Session 214: Royal Ceremony in the Middle Ages, II: Ceremony in Textual Sources

Monday 1 July 2019, 14.15-15.45

Sponsor:Institute for Medieval Studies, University of Leeds
Organiser:Samuel Bradley, Institute for Medieval Studies, University of Leeds
Moderator/Chair:Florence Scott, Institute for Medieval Studies, University of Leeds
Paper 214-aLe roi est mort, vive le roi: Mourning, Succession, and Imperial Legitimacy in Kallikles' Funerary Poems for Alexios I and John II Komnenoi
(Language: English)
Luisa Andriollo, ERC Project ACO, Otto-Friedrich-Universität Bamberg
Index terms: Byzantine Studies, Language and Literature - Greek, Political Thought
Paper 214-bCoronations in the Old Norse Sagas
(Language: English)
Vesela Stankova, Institute for Historical Studies, Bulgarian Academy of Science, Sofia
Index terms: Language and Literature - Scandinavian, Political Thought
Paper 214-c'Notable things which will leave the reader full of wonder and astonishment': The Anonymous Account of a 15th-Century Italian Wedding
(Language: English)
Samuel Bradley, Institute for Medieval Studies, University of Leeds
Index terms: Language and Literature - Italian, Manuscripts and Palaeography, Social History
Abstract

This session is part of the 'Royal Ceremony in the Middle Ages' strand, the aim of which is to explore the participants, audience, and materialities involved in royal ceremony, and analyse its wider political and religious significance across space and time.
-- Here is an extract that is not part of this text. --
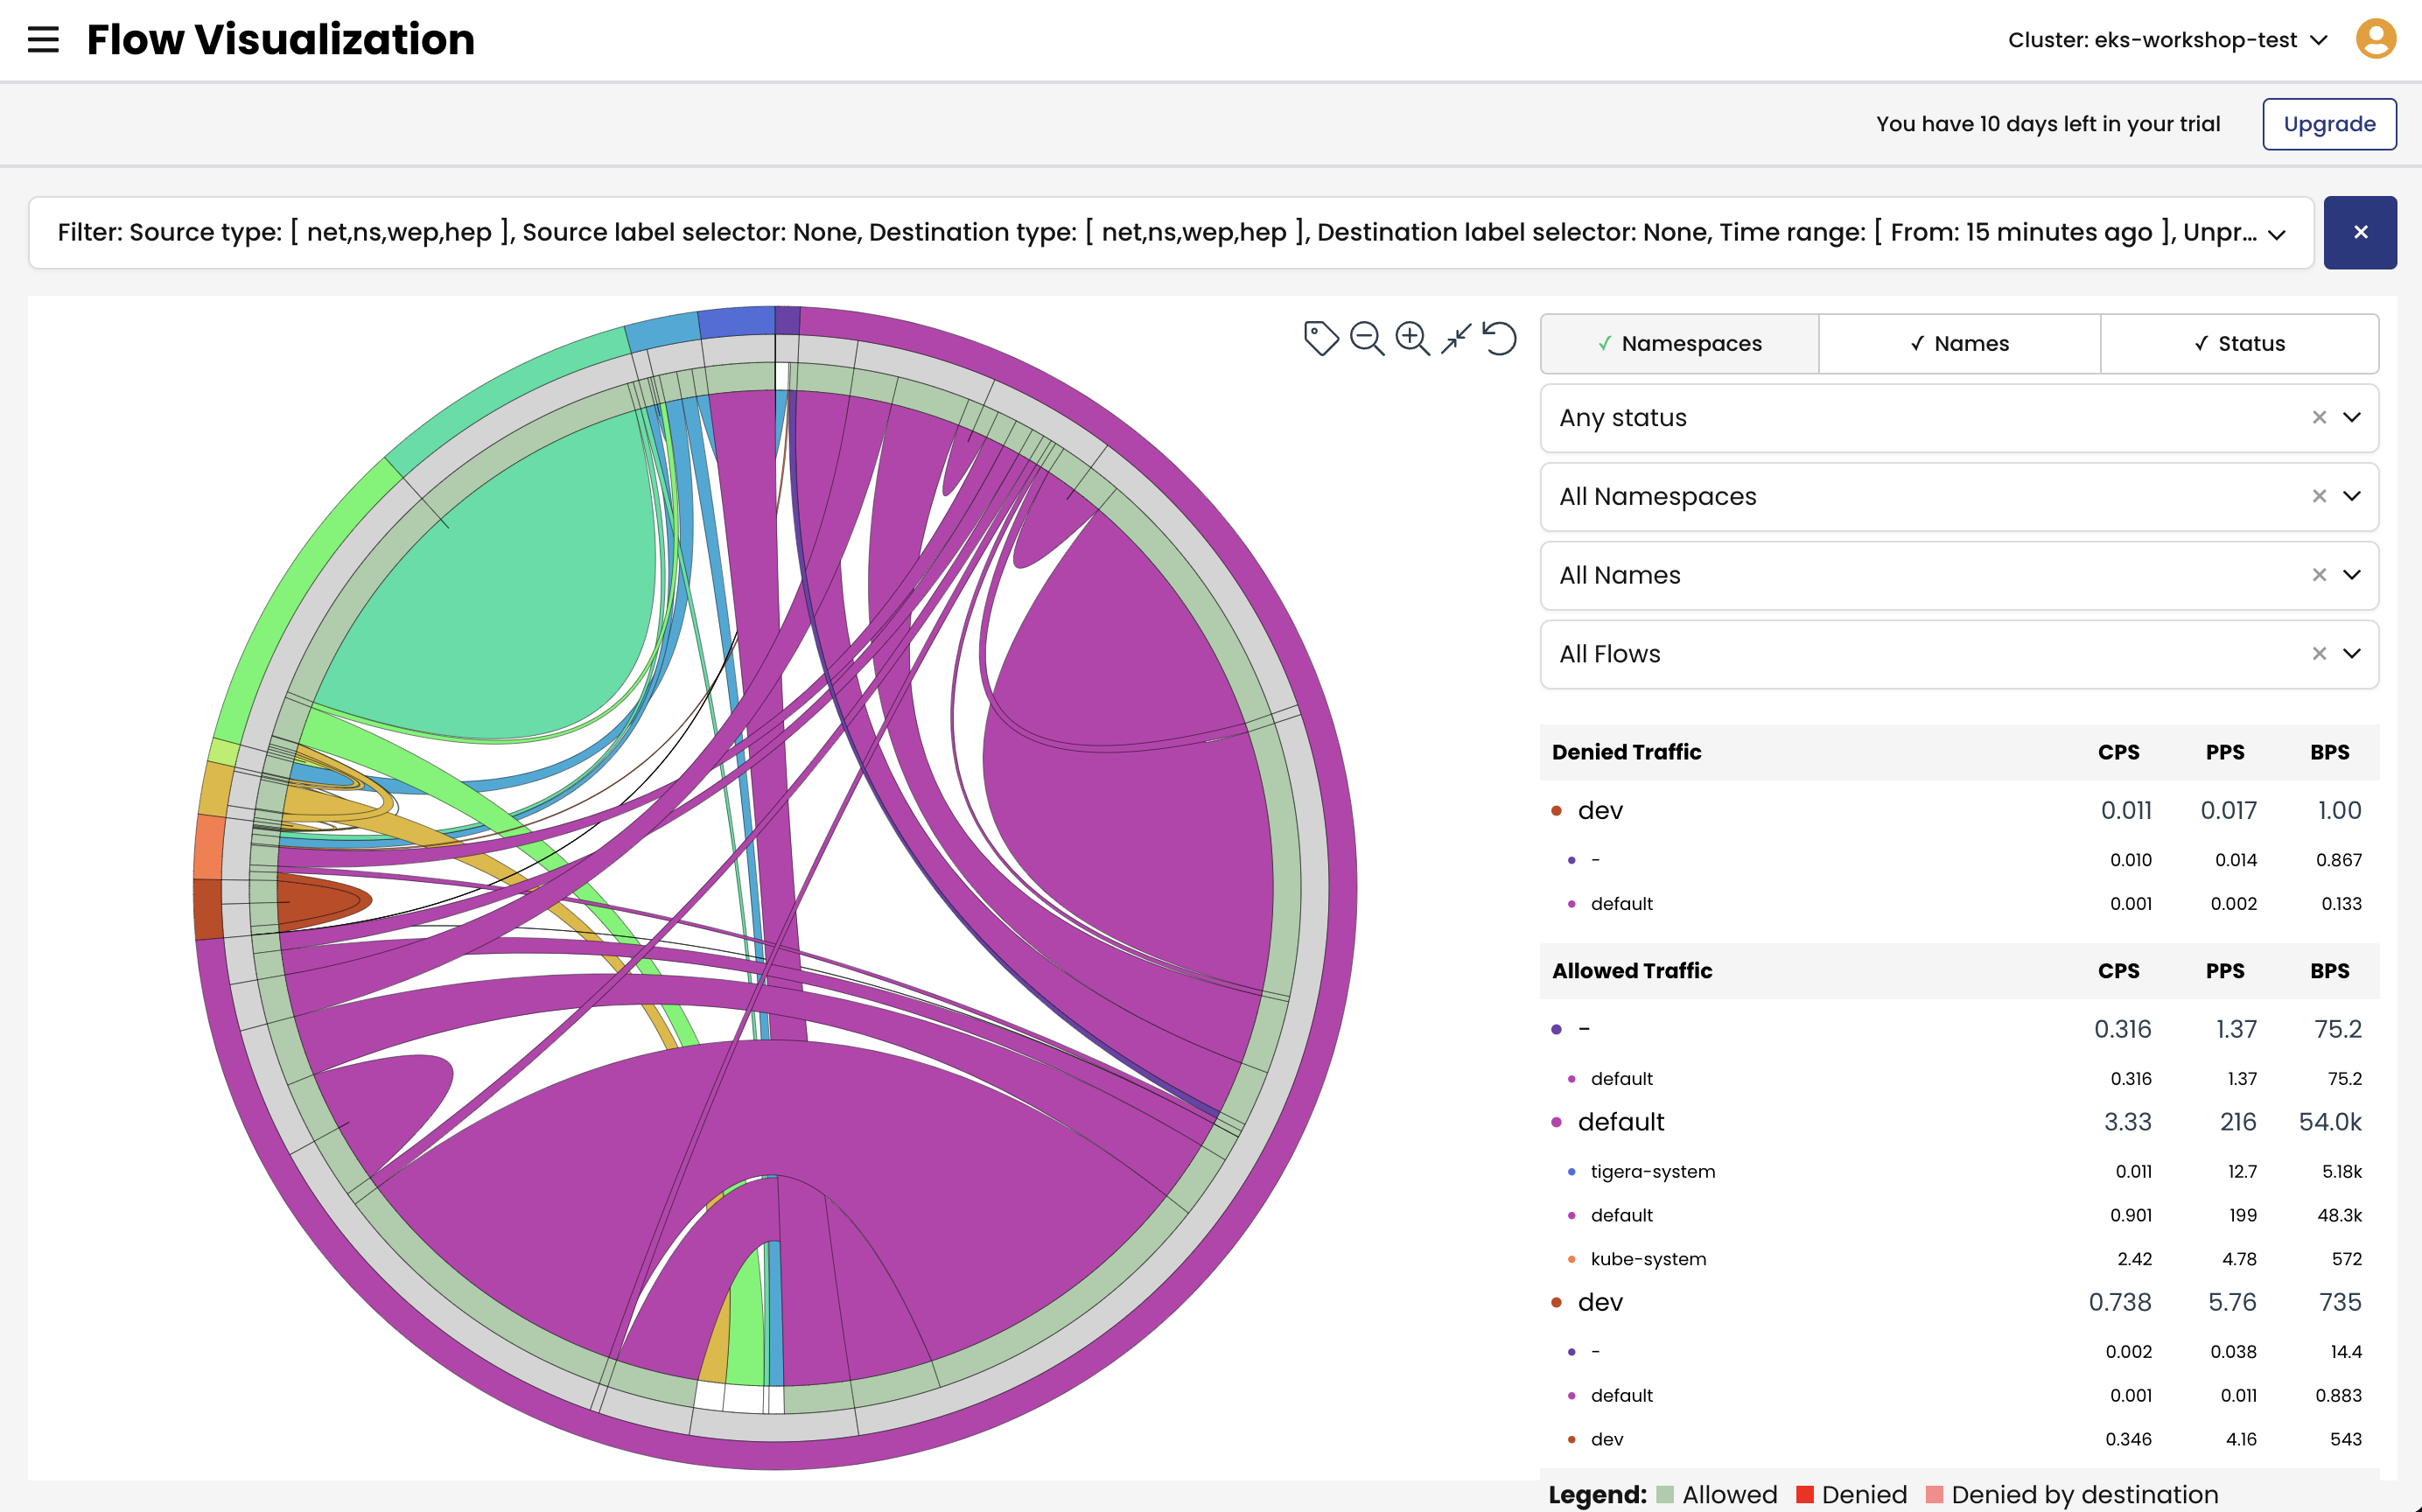The image size is (2422, 1512).
Task: Expand the Filter summary bar
Action: 2277,234
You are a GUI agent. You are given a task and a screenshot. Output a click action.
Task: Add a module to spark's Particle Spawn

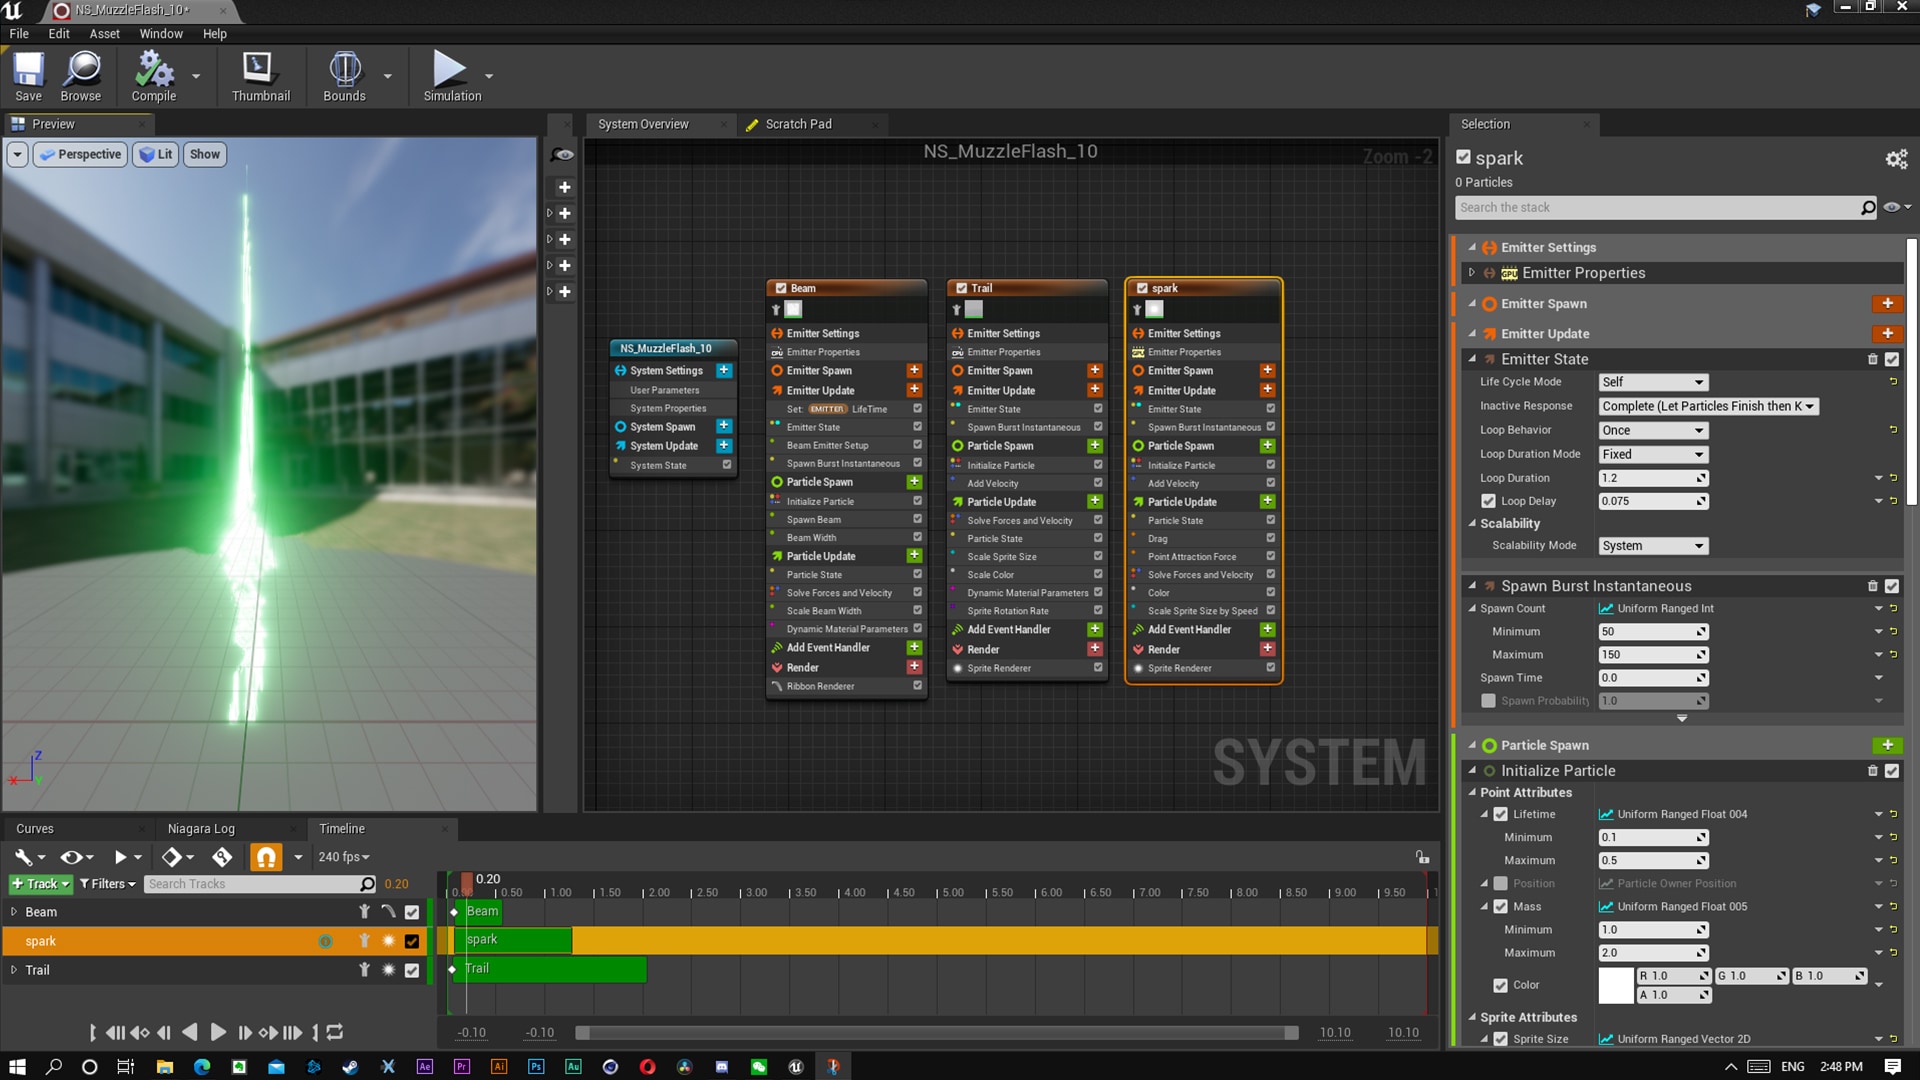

Textual descriptions of various types of ceremony - funerals, coronations, and weddings - can embody and preserve personal responses in a form that also utilises traditional rhetorical models. This session will explore the extent to which different types of textual sources, not intended as an outward or literal account of events, can be used to illuminate them.